Maulid Nabi, Kitab Al Barzanji, dan Sejarah Perlawanan Umat Islam
tanggal 12 Rabiul Awal 1432 adalah bertepatan dengan peringatan hari kelahiran nabi Besar Muhammad SAW. Muhammad SAW dilahirkan pada hari Senin tanggal 12 Rabiul Awal tahun Gajah (‘aamil fiil), yaitu 53 tahun sebelum penanggalan Hijriyah dimulai atau bertepatan dengan tahun 570 Masehi.
Tahun kelahiran Nabi disebut tahun Gajah karena bertepatan dengan peristiwa penyerangan Makkah oleh Gubernur dari kekaisaran Bizantium di Syiria bernama Abrahah. Peristiwa tersebut diabadikan oleh Al-quran dalam surat Al-fiil (gajah) yang intinya mengisahkan kegagalan penyerangan tersebut. Meski tidak disyariatkan secara khusus selama hidup Nabi, peringatan Maulid Nabi sebagai upacara untuk mengenang hari kelahiran Muhammad Saw adalah bagian yang tidak terpisahkan dari budaya Islam di seluruh dunia.
Sebagai seorang yang pernah tumbuh dalam lingkungan Islam tradisional pantai utara Jawa, Mulid Nabi selalu memberikan kesan tersendiri pada masa kanak-kanak saya. Di kampung, kami merayakan hari tersebut dengan sangat meriah, mulai pagi hari para ibu kami membuat masakan-masakan istimewa untuk dibawa ke langgar, musholla ataupun masjid. Sorenya, kami berkumpul si sana membuat upacara Maulid dengan melantunkan shalawat dan puji-pujian kepada Nabi. Tak jarang kami juga menyelenggarakan pengajian akbar dengan mengundang dai terkondang di kota kami. Sebelum pengajian akbar, kami membuat pawai besar-besaran yang diikuti para pelajar madrasah dan orang tuanya. Kisah-kisah perjalanan Nabi menjadi inti utama ceramah para dai yang hadir pengajian akbar kami. Puncak acara perayaan adalah pembacaan kita Al-Barzanji yang dibacakan secara bergilir oleh lantunan suara-suara indah kami.

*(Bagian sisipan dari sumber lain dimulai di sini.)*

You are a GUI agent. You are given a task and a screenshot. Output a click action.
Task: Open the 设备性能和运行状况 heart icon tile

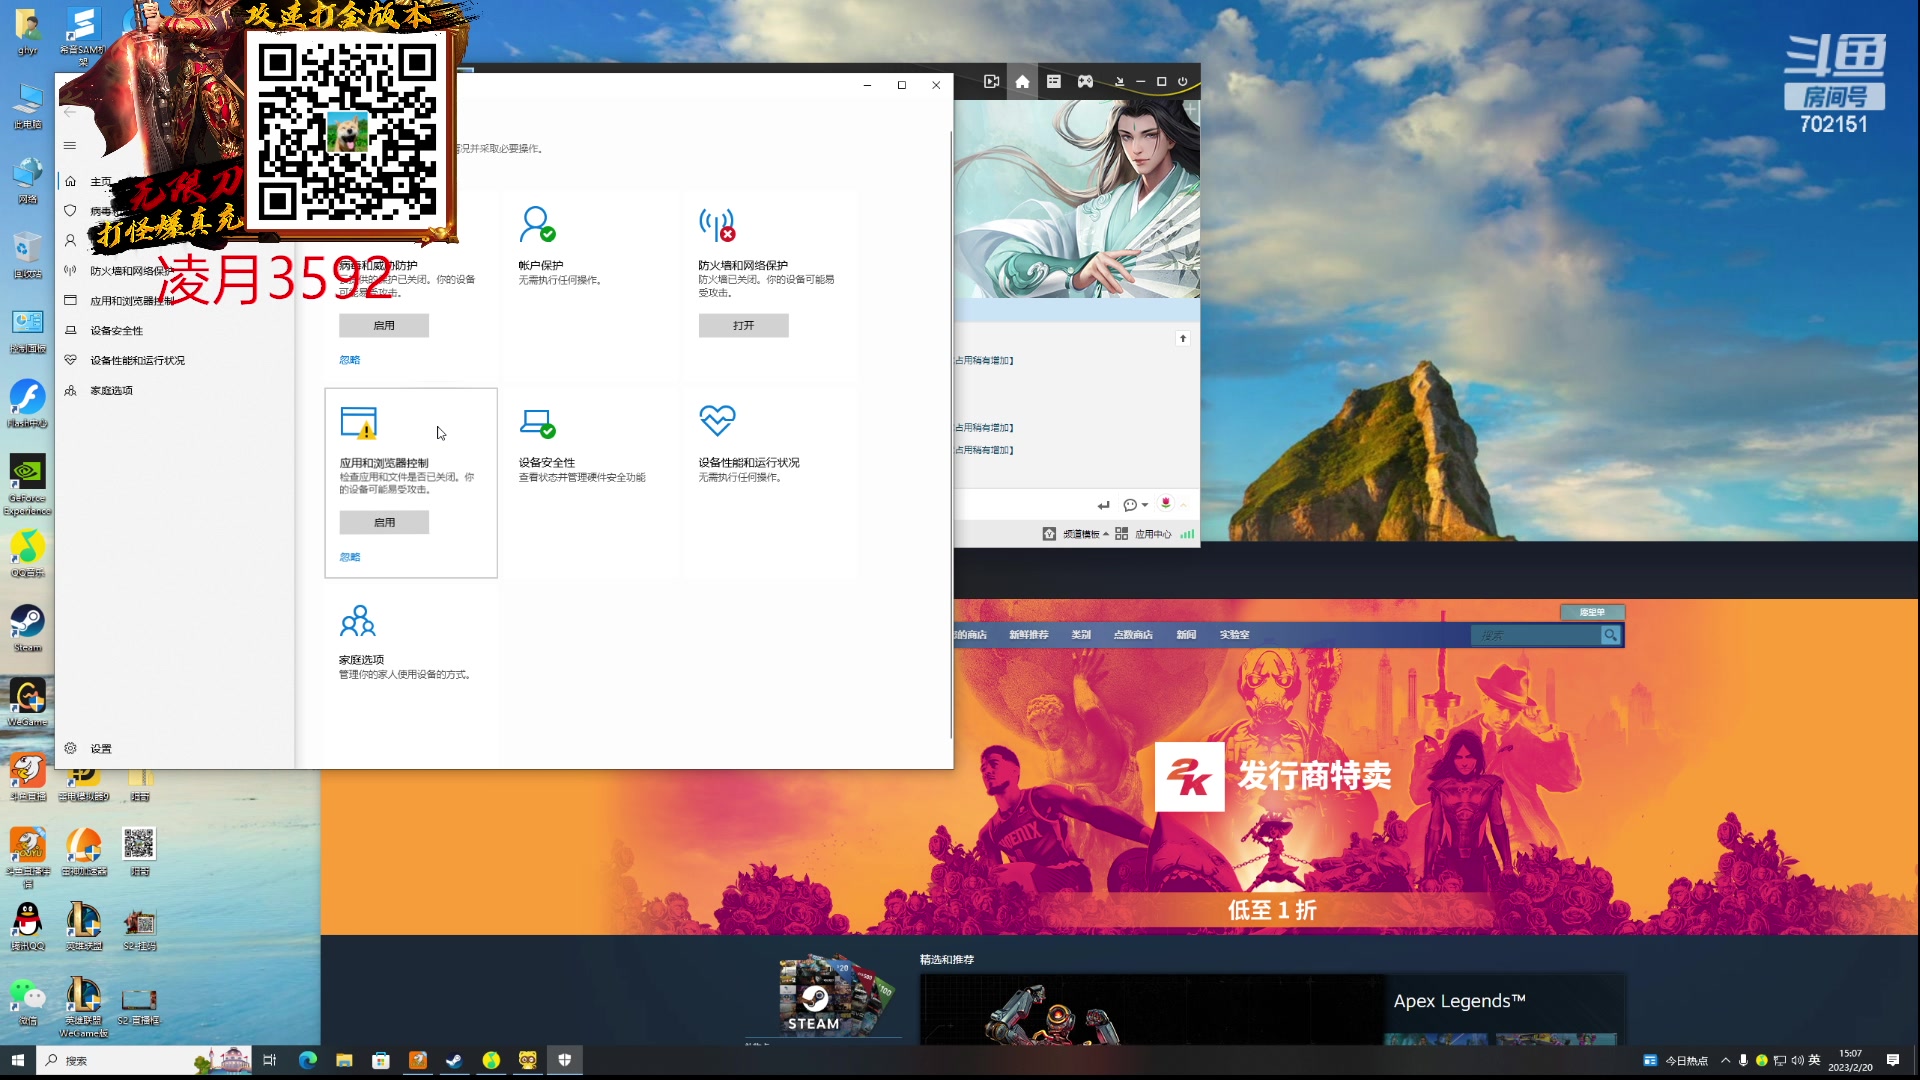717,420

Saat-saat pembacaan kitab maulid Al-Barzanji adalah bagian yang paling membuat saya terkesan. Kami duduk membentuk lingkaran besar dengan masing-masing membawa kitab Al-Barzanji di tangannya. Dengan dibuka oleh bait pertama berbunyi abtadi’ul imlaa bismidzdzaatil ‘aliyyah (artinya: kami memulai komuni ini dengan nama dzat yang maha mulia), masing-masing dari kami mendapat jatah untuk membaca bait-bait syair dalam kita tersebut. Sebenarnya, kitab tersebut sebenarnya bukan hanya dibaca pada saat perayaan Maulid saja, bahkan setiap malam Jum’at kami selalu membacanya dengan menggunakan loud speaker dari musholla. Saking seringnya membaca saya sendiri pernah sampai hafal hampir semua bait-baitnya yang berjumlah sekitar 560 syair itu. Bukan hanya itu, kitab Maulid Al-Barzanji juga dibaca ketika ada acara-acara khusus seperti kelahiran bayi, pindah rumah, dan upacara tujuh bulan kelahiran.

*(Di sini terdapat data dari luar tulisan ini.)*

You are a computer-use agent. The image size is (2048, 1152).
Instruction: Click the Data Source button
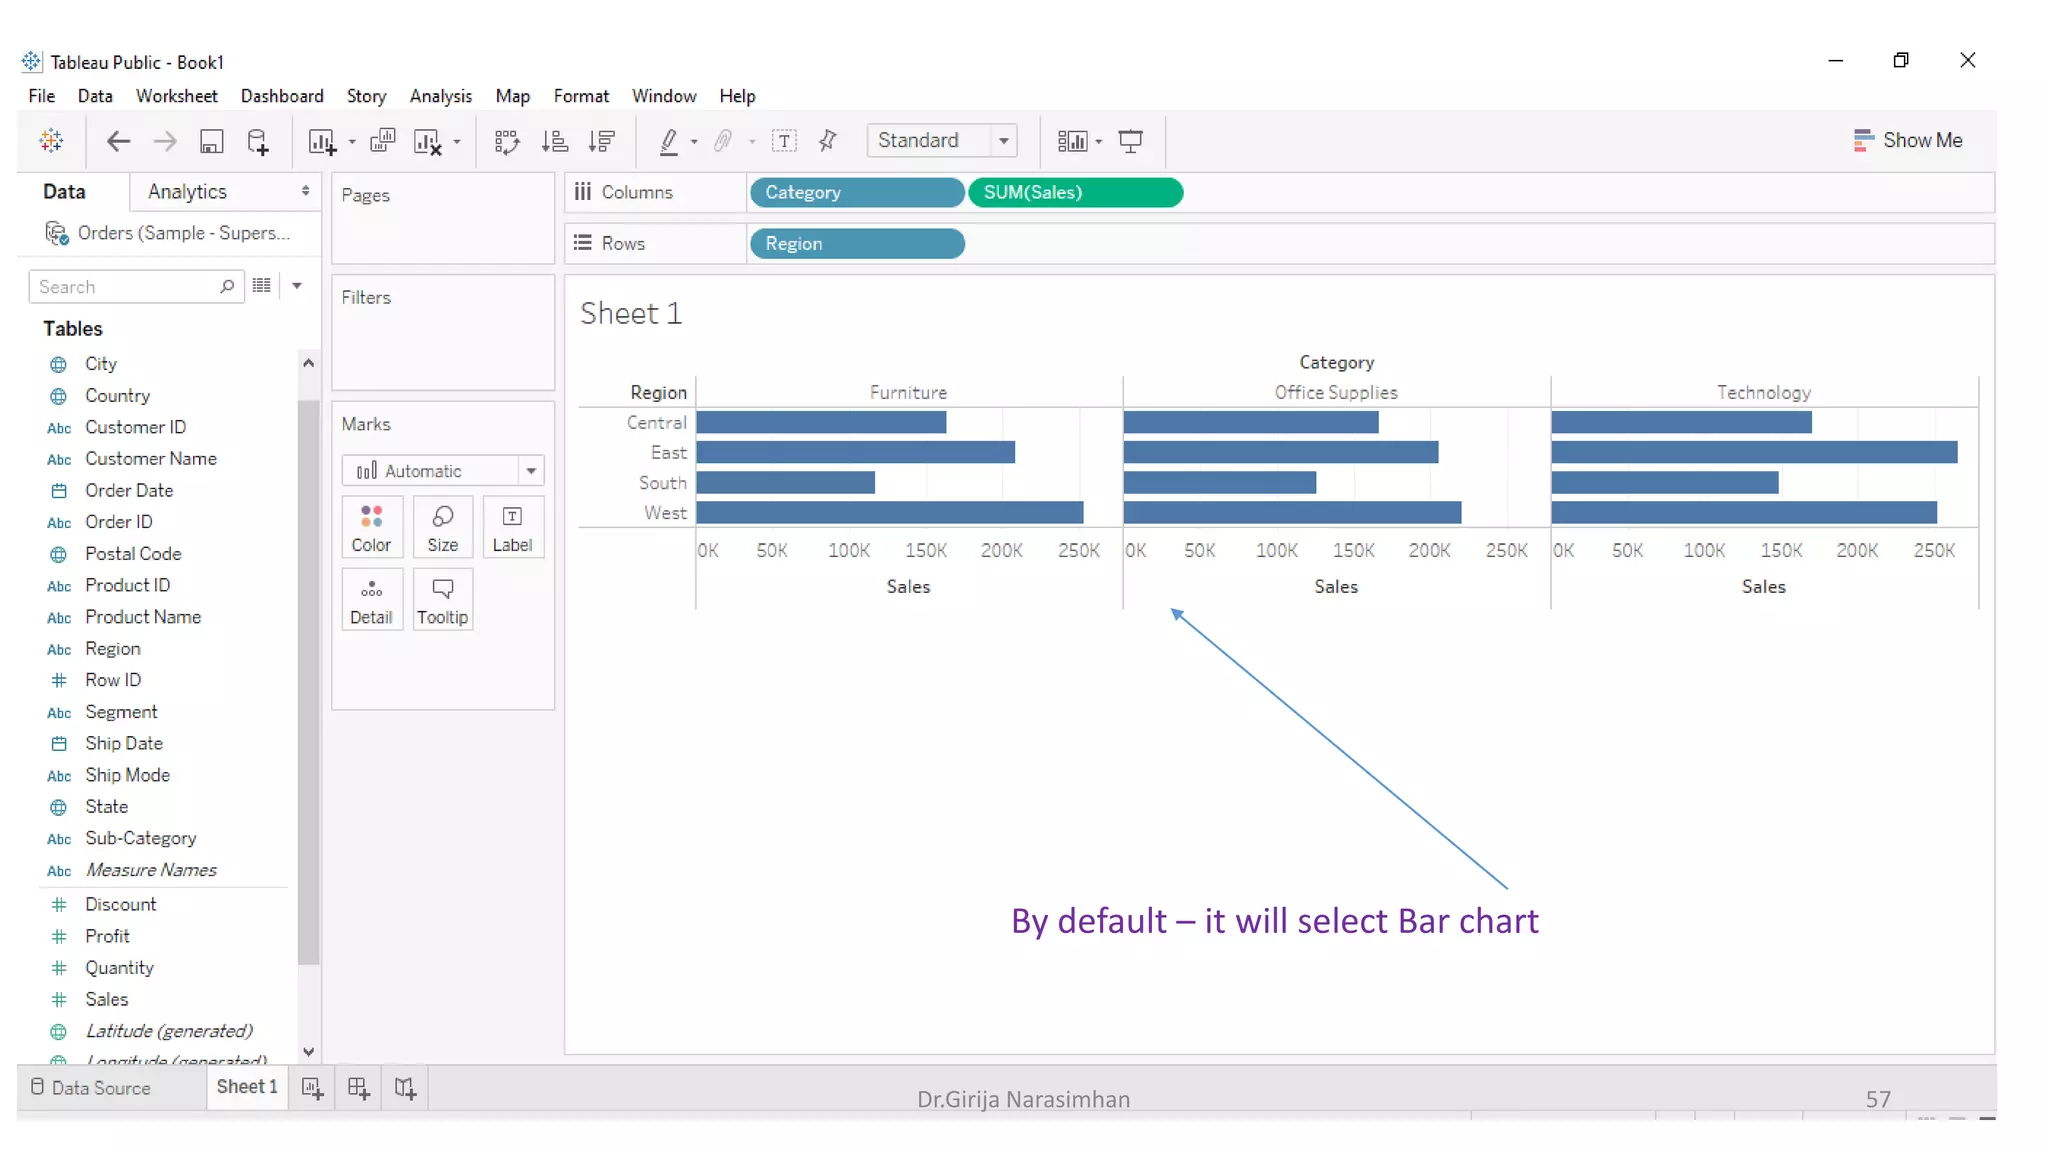click(x=91, y=1087)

Keindahan diksi prosa–puitis mengenai sejarah kehidupan Nabi sangat terasa saat kami membaca kita Al-barzanji secara berjamaah. Membaca bait-bait dalam kitab Al-barzanji membuat kami seperti terlibat langsung dalam penggalan-penggalan hidup bersama Rasulullah SAW. Saat yang paling mengesankan buat saya membaca adalah ketika kami sampai pada bab mahalul qiyam, saat mana para hadirin diminta berdiri dan kemudian melantunkan syair-syair pujian kepada Nabi dengan lagu yang indah dan merdu. Aura trance mulai terasa pada fase tersebut, saat melantunkannya tiba-tiba kami merasa serasa sangat dekat dengan Sang Nabi dan kadang merasa seperti berada langsung di hadapannya. Sering di antara kami ada yang sampai menangis terisak-isak saking tak kuatnya menahan rasa ‘isyq (rindu) kepada Sang Nabi pujaan.
Ya Nabi salâm ‘alaika
(Wahai Sang Nabi, salam untukmu)
Ya Rasûl salâm ‘alaika
(Wahai Sang Rasul, salam untukmu)
Ya Habîb salâm ‘alaika
(Wahai Sang Kekasih, salam untukmu)
ShalawatulLâh ‘alaika
(Shalawat Allah selalu teruntuk padamu)
.
Maulid Al-Barzanji, Kitab Perlawanan Muslim
Tidak banyak yang tahu bahwa sesunggunya pringatan Maulid Nabi diciptakan sebagai bagian dari cara membangkitkan semangat kaum Muslim untuk melawan terhadap penyerangan besar-besaran yang dilakukan oleh tentara the Crusader dari daratan Eropa. Pada tahun 1099M, ekspansi besar-besaran tentara the Crusader telah berhasil berhasil menguasai Yerusalem (Palestina) dan hal tersebut menjadikan umat Islam kehilangan semangat perjuangan. Secara politis umat Islam terpecah-belah dalam banyak kerajaan atapun kesultanan, dan mereka tidak punya semangat persaudaraan.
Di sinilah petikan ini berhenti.